Militia members stood outside a federal court in Tucson to protest the shooting death of LaVoy Finicum, an Arizona rancher shot and killed by authorities during an Oregon standoff. Nick Oza/azcentral.com
Robert “LaVoy” Finicum told police they would have to shoot him.
The Arizona rancher and anti-government protester died on the side of a remote Oregon road in 2016. He was shot after he ran a police roadblock, plowed into a snowbank, got out of his truck and advanced on authorities.
The Mohave County Board of Supervisors this week voted to rename another remote stretch of road after Finicum, calling him a patriot who died defending his beliefs.
“I am moved by people who stand up for what they believe in,” Mohave County Supervisor Hildy Angius said Friday. “He died for what he believed in, did he not?”
Angius said she was honored to bring forward a vote to rename a two-mile section of Yellowstone Road near the community of Cane Beds and call it LaVoy Finicum Road.
Residents in the area overwhelmingly supported the name change. Angius said the petition for the change was brought forward by community members, including Finicum’s relatives.
“They wanted it to be named to honor a native son,” Angius said, adding residents living near the road were notified of the requested name change and offered an opportunity to oppose it.
“They were 89 percent for it. Only one person was against it, and another person wanted the road to have both names.”
Name change approved in 3-2 vote
Not every county official agreed with the decision. The Mohave County Planning and Zoning Department initially rejected the name change, which forced supporters to appeal to the supervisors.
The board approved the name change Monday in a 3-2 vote.
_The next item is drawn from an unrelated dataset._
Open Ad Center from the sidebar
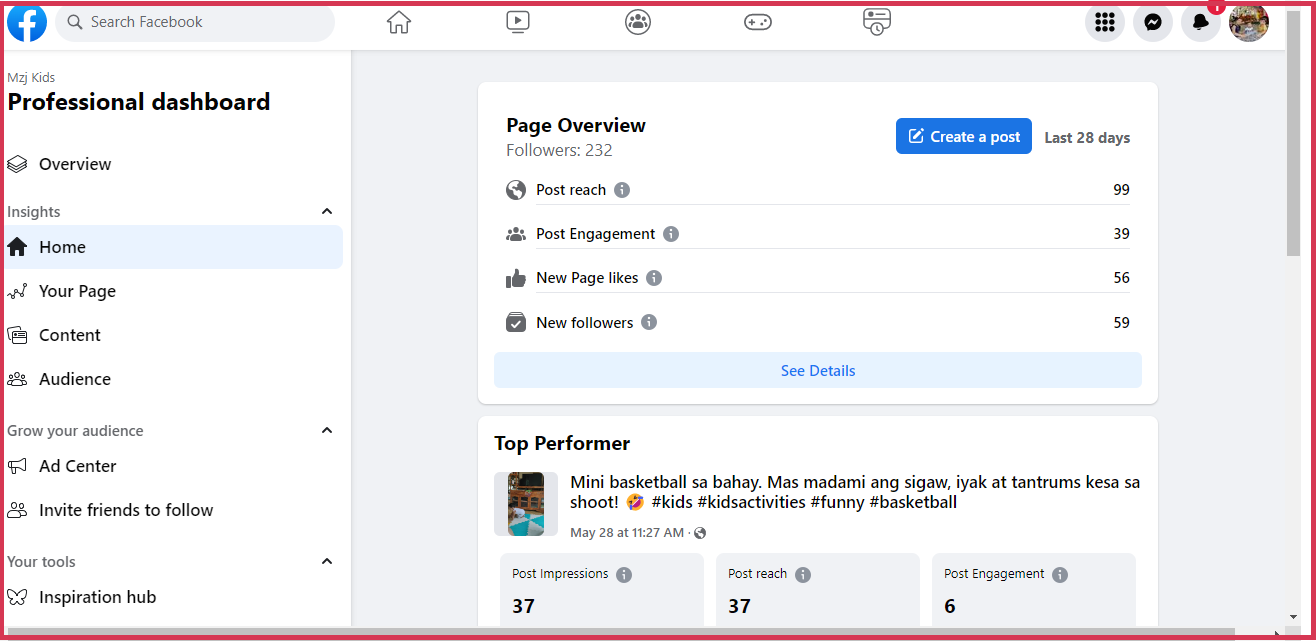pos(77,466)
Two supervisors said they opposed the change because Finicum took the law into his own hands and died in a confrontation of his own making.
A story in Mohave County’s Today’s News-Herald said Supervisor Buster Johnson raised concerns that the name change would give the county a “black eye” and damage economic development efforts.
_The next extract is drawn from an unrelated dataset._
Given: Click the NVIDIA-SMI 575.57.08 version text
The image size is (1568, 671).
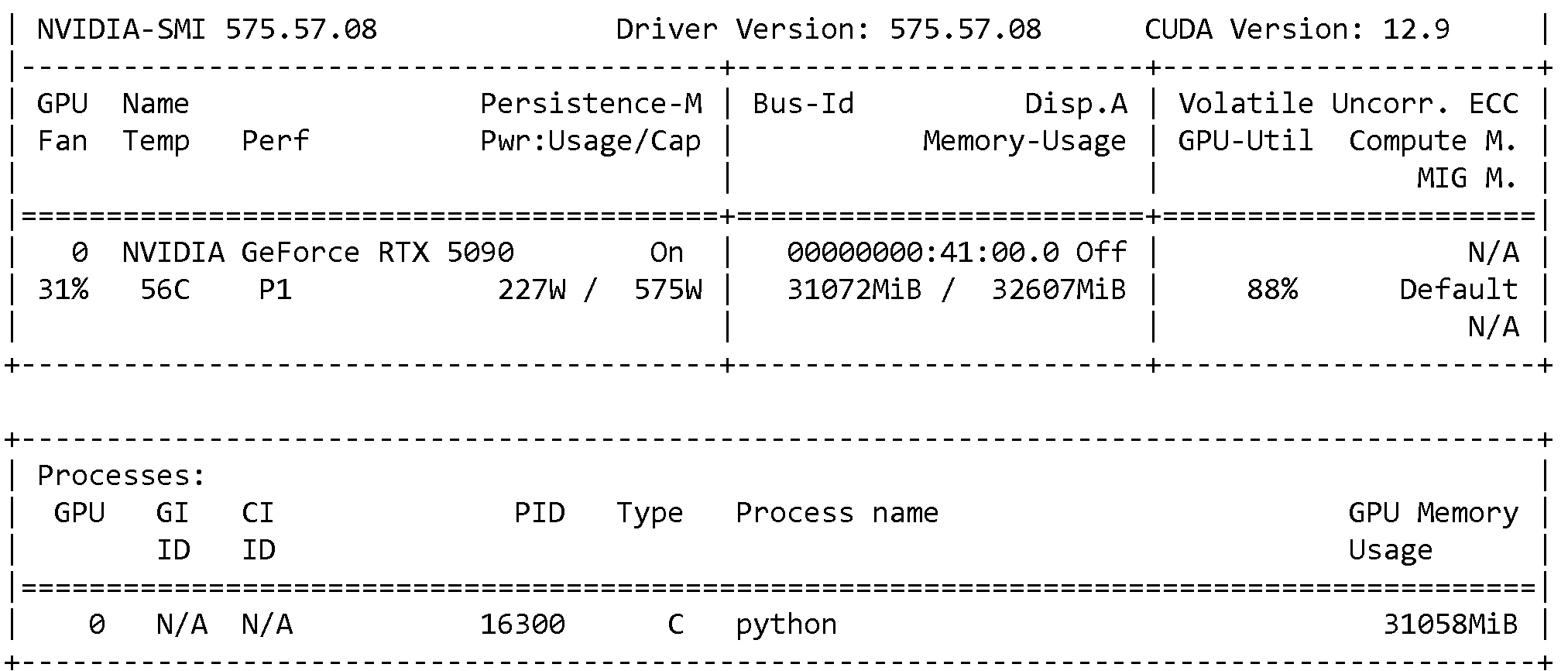Looking at the screenshot, I should 207,29.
“I don’t think what he did was the right way of handling things,” Supervisor Jean Bishop said in the News-Herald. “I don’t recognize him as a hero, but I do recognize him for being a well-respected member of his community.”
Siege of wildlife refuge in Oregon
Finicum served as spokesman for the Citizens for Constitutional Freedom. Led by Ammon and Ryan Bundy, the group took siege of a remote Oregon wildlife refuge in 2016 to protest federal land-use policies.
Finicum and the Bundys claimed they would occupy the Malheur Wildlife Refuge until the Bureau of Land Management and other federal agencies relinquished all public lands and turned them over to individual states.
The 41-day siege began Jan. 2. On Jan. 26, Finicum left the refuge with several other occupation leaders to speak at a public meeting. They were stopped by authorities on a road and ordered out of their cars. Finicum refused to stop. He was shot a few minutes later when state police and FBI officials said he got out of his truck and reached for a loaded handgun.
Caution: The video below contains graphic images.
The FBI has released video of state police officers fatally shooting Robert Finicum, one of the armed Oregon protesters. This video contains portions of the original FBI video, showing the moment Finicum was shot and killed.
Eight other members of the group were arrested. The siege officially ended two weeks later, on Feb. 11.
A federal jury in Oregon acquitted Ammon and Ryan Bundy in 2016. They are currently on trial in Las Vegas, along with their father, Cliven Bundy, on conspiracy and weapons charges. Authorities have accused them of leading an armed standoff with BLM agents in 2014.
Cattle rancher near Utah state line
Finicum ran a cattle ranch in Cane Beds, which is near Colorado City and the Arizona-Utah state line. He was active member of the The Church of Jesus Christ of Latter-day Saints and had 15 children.
For years, he and his wife raised foster children until the state removed them from his home as a result of his involvement in the siege.
In 2015, Finicum self-published a book titled “Only by Blood and Suffering,” a thriller that mirrored his beliefs about overreaching government, tyranny and constitutionality. It tracked a fictional family’s struggle to survive and preserve individual liberty in a post-apocalyptic America.
More than 1,000 mourners gathered for Finicum’s memorial service at an LDS Church in Kanab, Utah, in 2016, according to the Spectrum in St. George, Utah. His funeral included an open wooden casket custom made by his family.
Bishop Ken Heaton described Finicum as “a faithful, committed, temple-worthy” member of the church.
St. George resident Craig Applegate said Finicum led the congregation’s adult priesthood quorum of elders.
“Through the years, him and I became real close,” Applegate said. “He always made us do service projects – we put roofs on people’s houses, punched cows for all the neighbors, it was just one thing after another. We were always busy. … It didn’t matter if they weren’t members (of the church) or what.”